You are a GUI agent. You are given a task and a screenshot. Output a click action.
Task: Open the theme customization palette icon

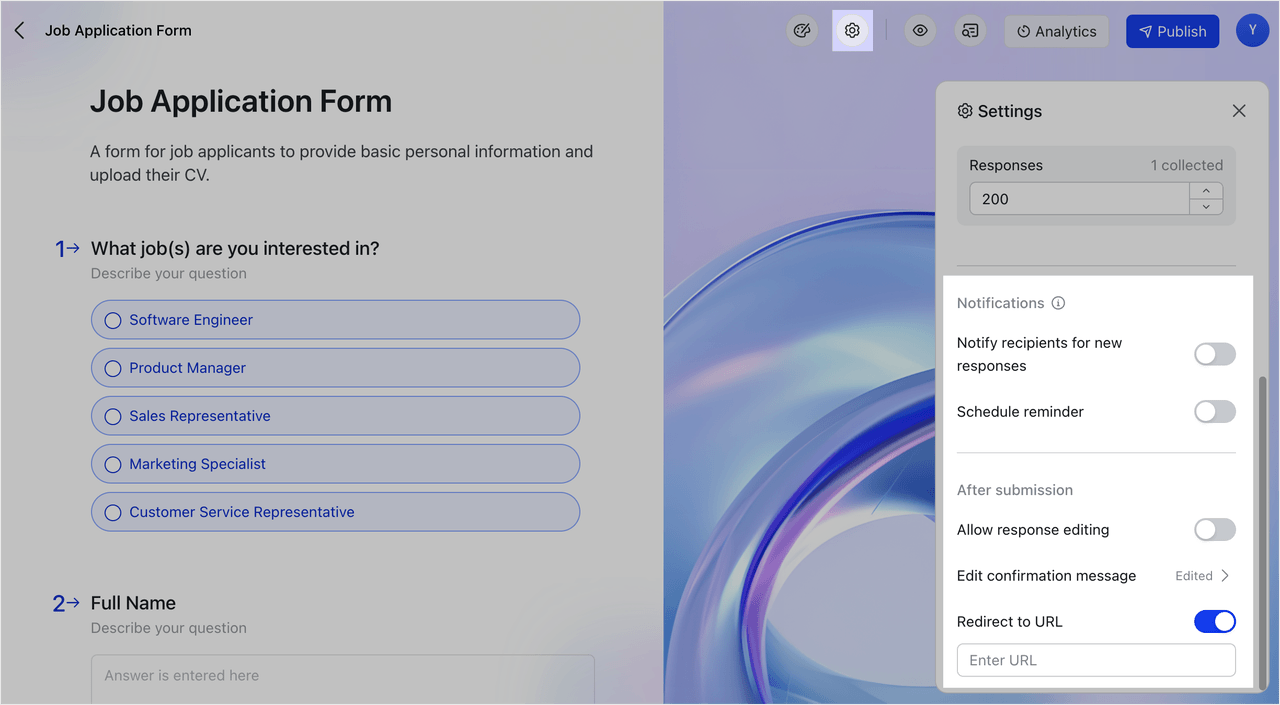click(x=802, y=30)
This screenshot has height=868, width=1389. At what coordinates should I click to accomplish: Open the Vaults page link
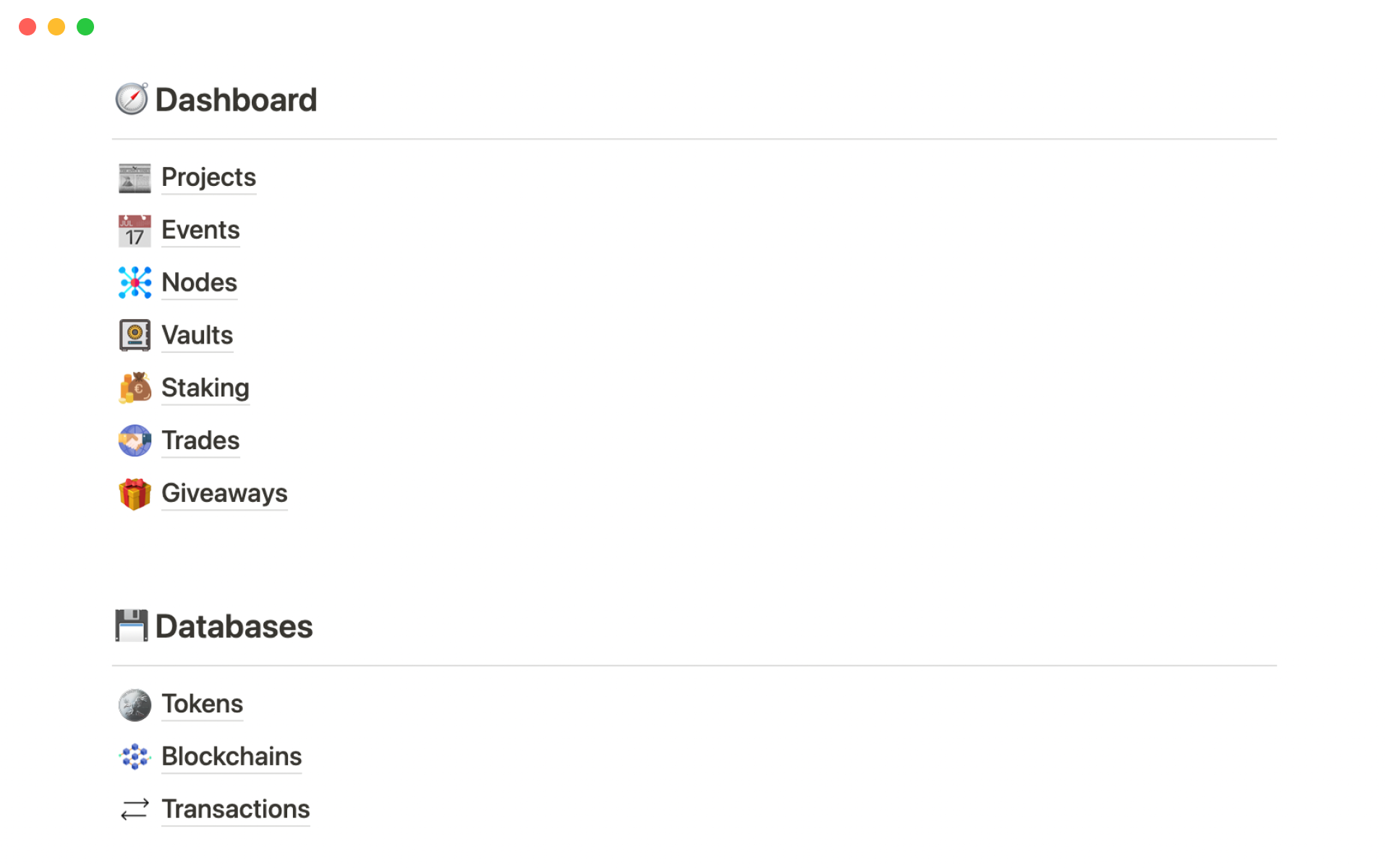(x=197, y=336)
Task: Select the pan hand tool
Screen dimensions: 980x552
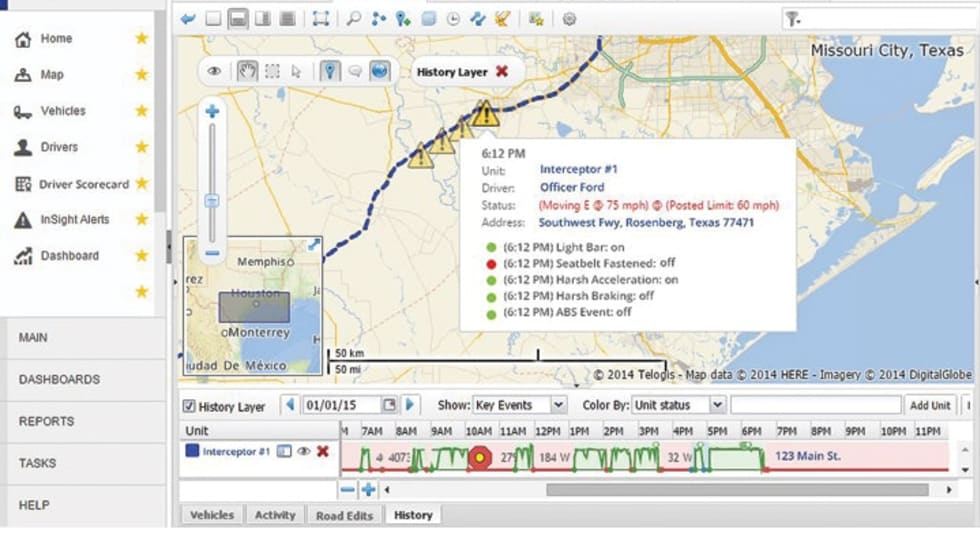Action: click(x=246, y=71)
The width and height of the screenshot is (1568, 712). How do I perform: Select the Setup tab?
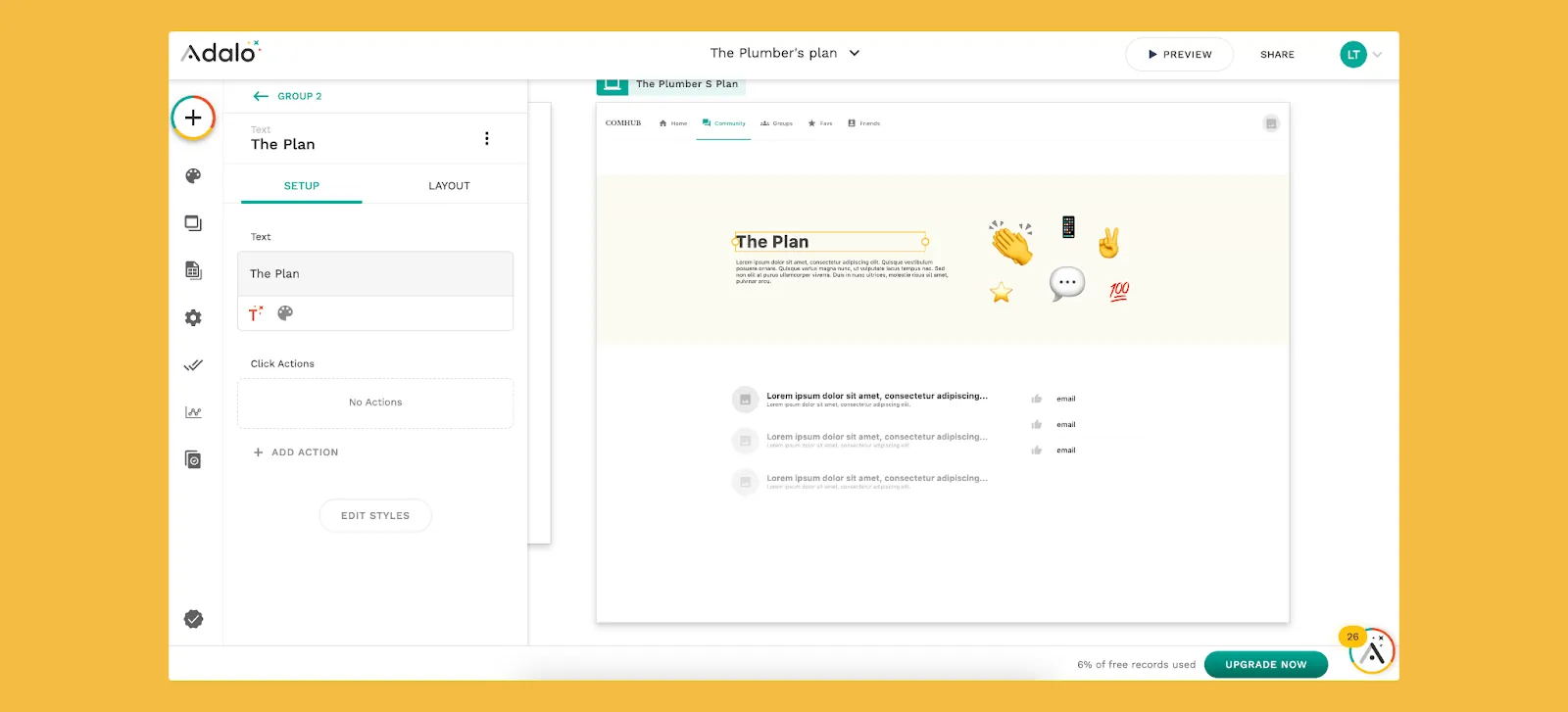coord(302,186)
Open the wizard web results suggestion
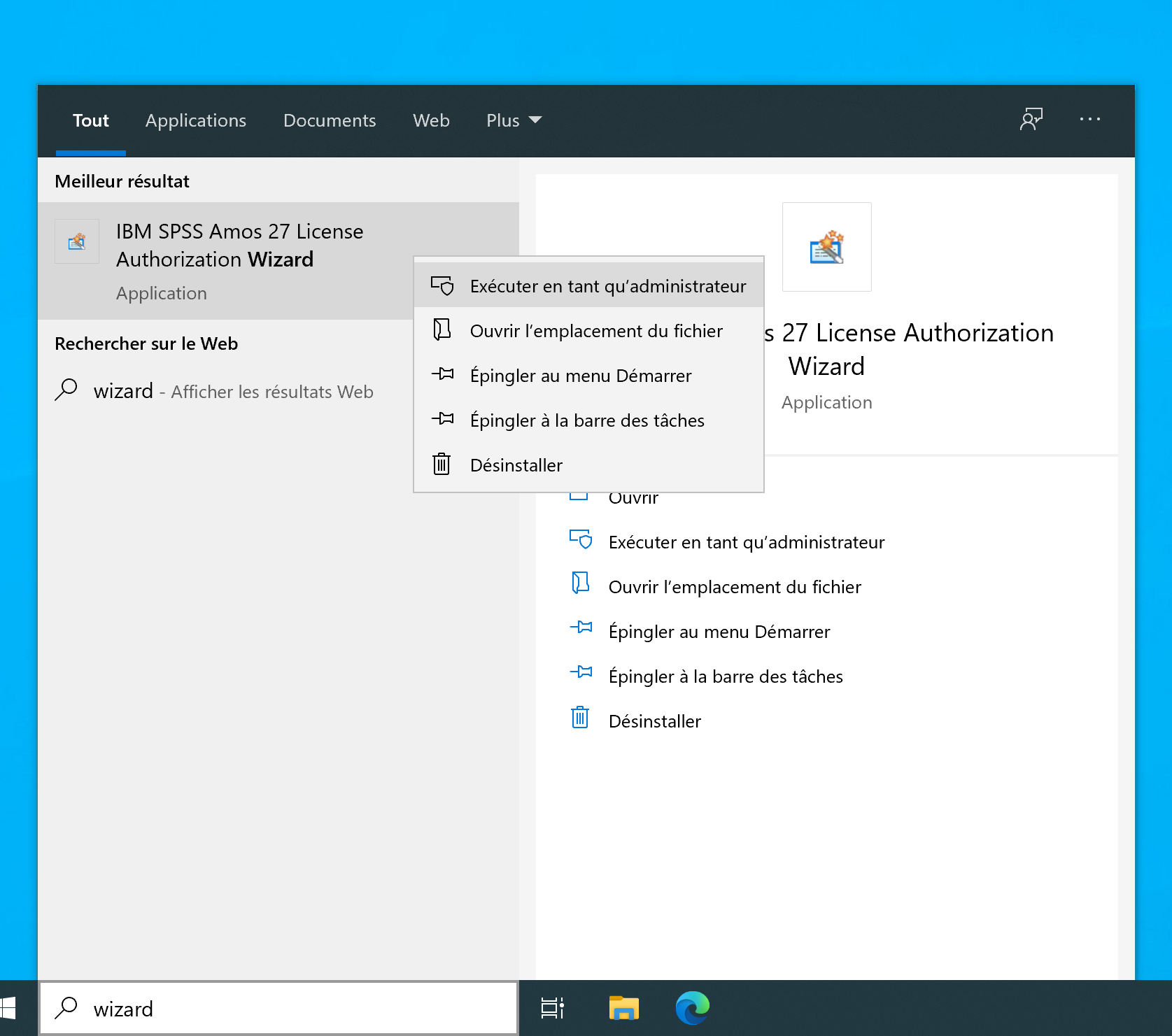 click(233, 391)
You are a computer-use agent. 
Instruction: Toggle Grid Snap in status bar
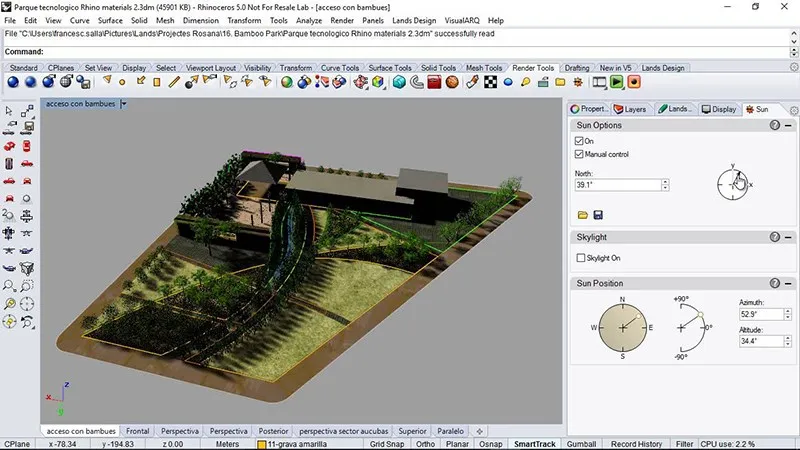click(x=386, y=444)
------
Put the lines of the entries above into a numbered list, leaving out blank lines and the pictures.

▶ **Response to the exercise**:
1. You are a GUI agent. You are given a task and a screenshot. Output a click action.
2. Task: Open the theme customization palette icon
3. click(x=802, y=30)
4. This screenshot has height=868, width=1389. At what coordinates should I click to accomplish: Open the Vaults page link
5. (x=197, y=336)
6. Task: Select the pan hand tool
7. Screen dimensions: 980x552
8. Action: click(x=246, y=71)
9. The width and height of the screenshot is (1568, 712). How do I perform: Select the Setup tab?
10. coord(302,186)
11. Open the wizard web results suggestion
12.  click(233, 391)
13. You are a computer-use agent. 
14. Instruction: Toggle Grid Snap in status bar
15. click(x=386, y=444)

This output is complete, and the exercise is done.